Date: 2004-06-06 10:07 pm (UTC)
ext_2998: Skull and stupid bones (Severus Snape: fastest wand in the west)
From: [identity profile] verstehen.livejournal.com
Hmmm. If I were to rebut the first one of those links, it would be more on the lines of the mistaken assumption that Harry somehow develops a bad personality here or that the fame goes to his head or whatever it is that drives people to think that OotP and CAPSLOCK!HARRY is out of character and an abrupt change. Because he was an angry, nasty little bastard to the people he didn't like at 11 (ie, the Dursleys and, to some extent, Snape and Hermione).
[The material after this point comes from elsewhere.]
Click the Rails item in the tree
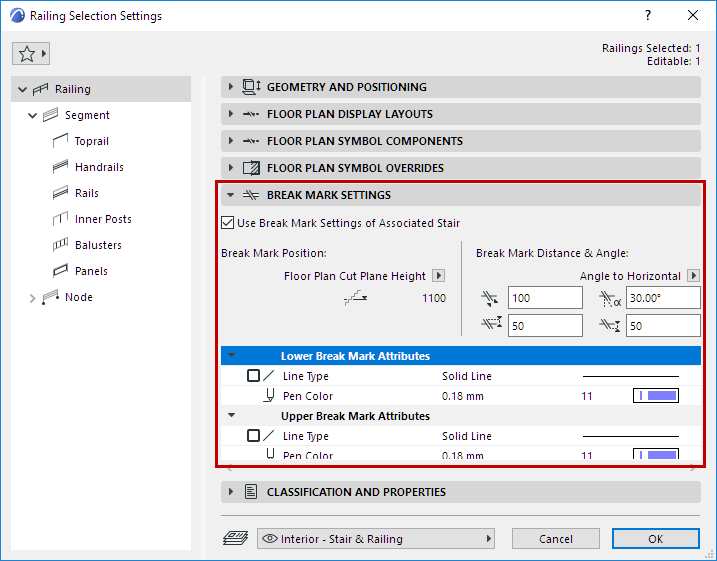click(86, 193)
He was an angry, nasty little bastard to the person who he thought killed his parents (and very honestly wanted to kill Sirius at 13). He wanted to cast Cruciatus on Snape at fourteen. He did cast Cruciatus at 15. People who seem to think OotP is the exception and not the rule make my head hurt.
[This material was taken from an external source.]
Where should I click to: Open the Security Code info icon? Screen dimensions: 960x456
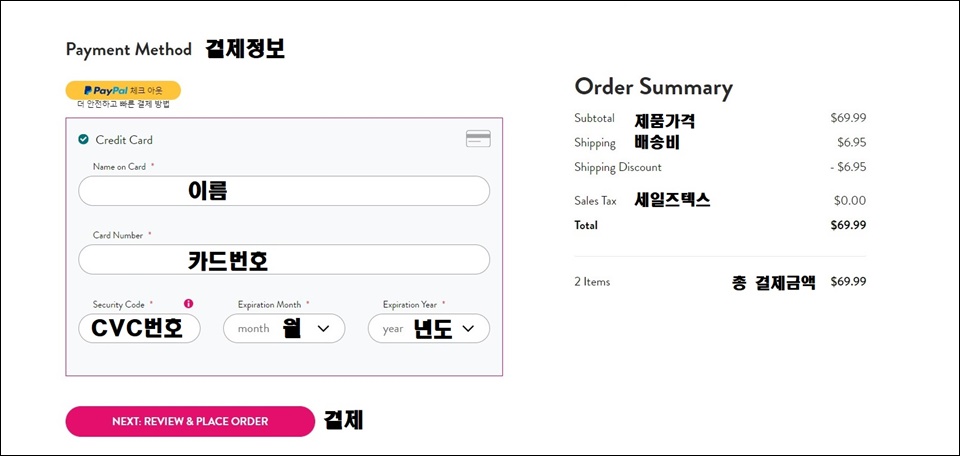(189, 304)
I like the dark qualities to Harry. I liked the fact that for the first time I felt like I was watching Harry not an Everyman created by Steve Kloves to lure little children into buying Harry Potter toys. But maybe I'm just weird that way.

Date: 2004-06-06 10:28 pm (UTC)
From: [identity profile] yourpoison.livejournal.com
It's really kind of wrong that I -like- angry, heedless, capslock!Harry at 11 and at 13 and at 15, somehow, isn't it? I loved him in the zoo scene with Dudley & how childishly mean he can be-- in fact, Harry's kind of rarely -kind- I suppose, being as judgemental & impulse-driven as he is (boy, does he need Hermione's rationalisms, heh).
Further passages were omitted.